Reputation: 1339
I am trying to segment the questions in the below image. The only clue I have is the number with the bold text which is indented by a tab space. I am trying to find the bold numbering (4,5,6 in this case) so that I can get the x and y of them and segment the image into 3 separate questions. How to get these or how to approach this problem.
I am using scikit image for image processing
Upvotes: 2
Views: 5747
Reputation: 2854
Your image looks quite simple so texts can be segmented quite easily with contour detection around the dilated components.
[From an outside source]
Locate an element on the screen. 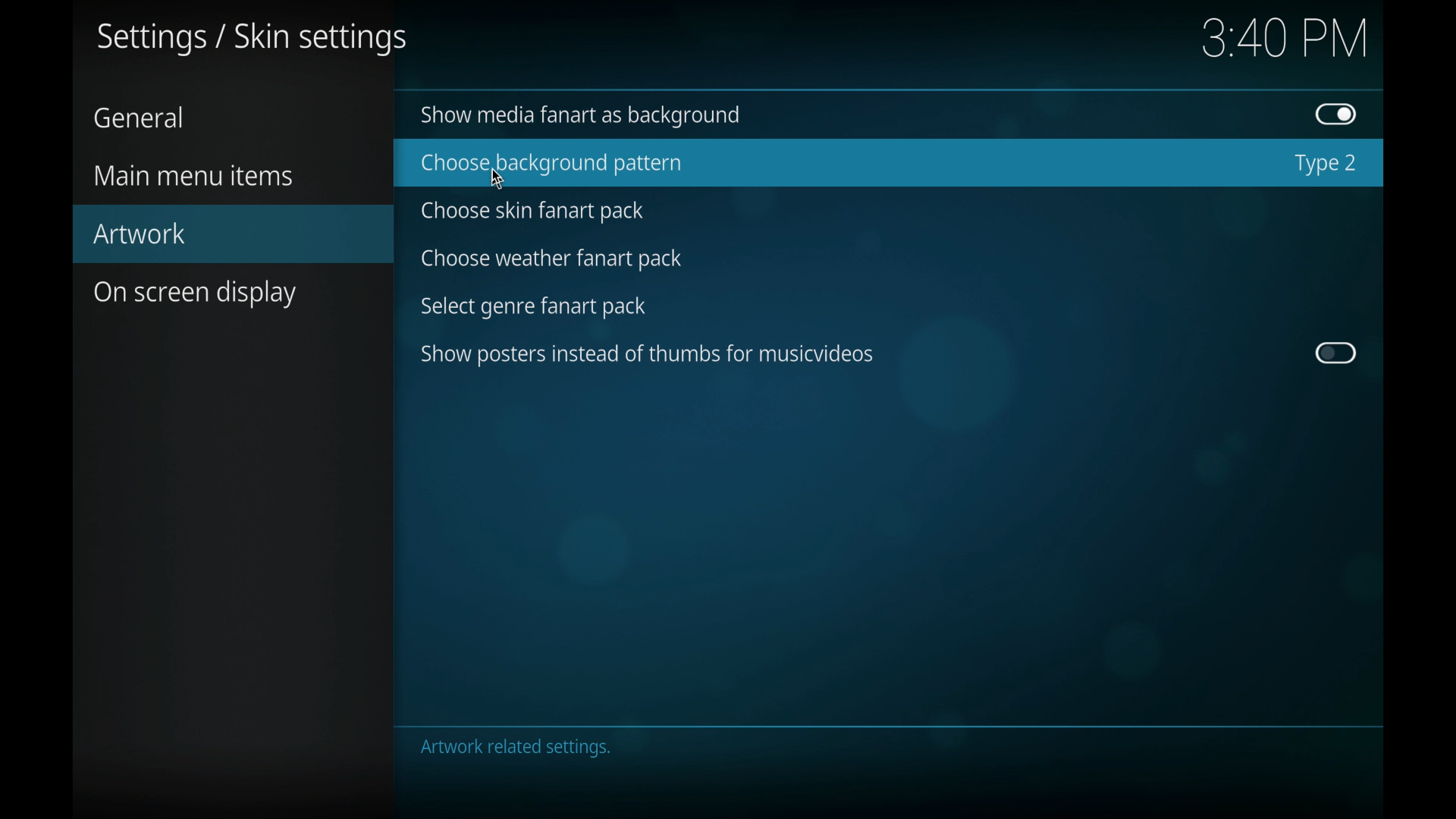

Here are detailed steps:
1) Binarize the image and invert it for easy morphological operations.
2) Dilate the image in horizontal directions only using long horizontal kernal say (20, 1) shape kernal.
3) Find contours of all the connected components and get their coordinates.
4) Use these bounding boxes dimensional information and their coordinates to segment the questions.
Here is the Python implementation of the same:
# Text segmentation
import cv2
import numpy as np
rgb = cv2.imread(r'D:\Image\st4.png')
small = cv2.cvtColor(rgb, cv2.COLOR_BGR2GRAY)
#threshold the image
_, bw = cv2.threshold(small, 0.0, 255.0, cv2.THRESH_BINARY_INV | cv2.THRESH_OTSU)
# get horizontal mask of large size since text are horizontal components
kernel = cv2.getStructuringElement(cv2.MORPH_RECT, (20, 1))
connected = cv2.morphologyEx(bw, cv2.MORPH_CLOSE, kernel)
# find all the contours
_, contours, hierarchy,=cv2.findContours(connected.copy(),cv2.RETR_EXTERNAL, cv2.CHAIN_APPROX_NONE)
#Segment the text lines
for idx in range(len(contours)):
x, y, w, h = cv2.boundingRect(contours[idx])
cv2.rectangle(rgb, (x, y), (x+w-1, y+h-1), (0, 255, 0), 2)
Upvotes: 3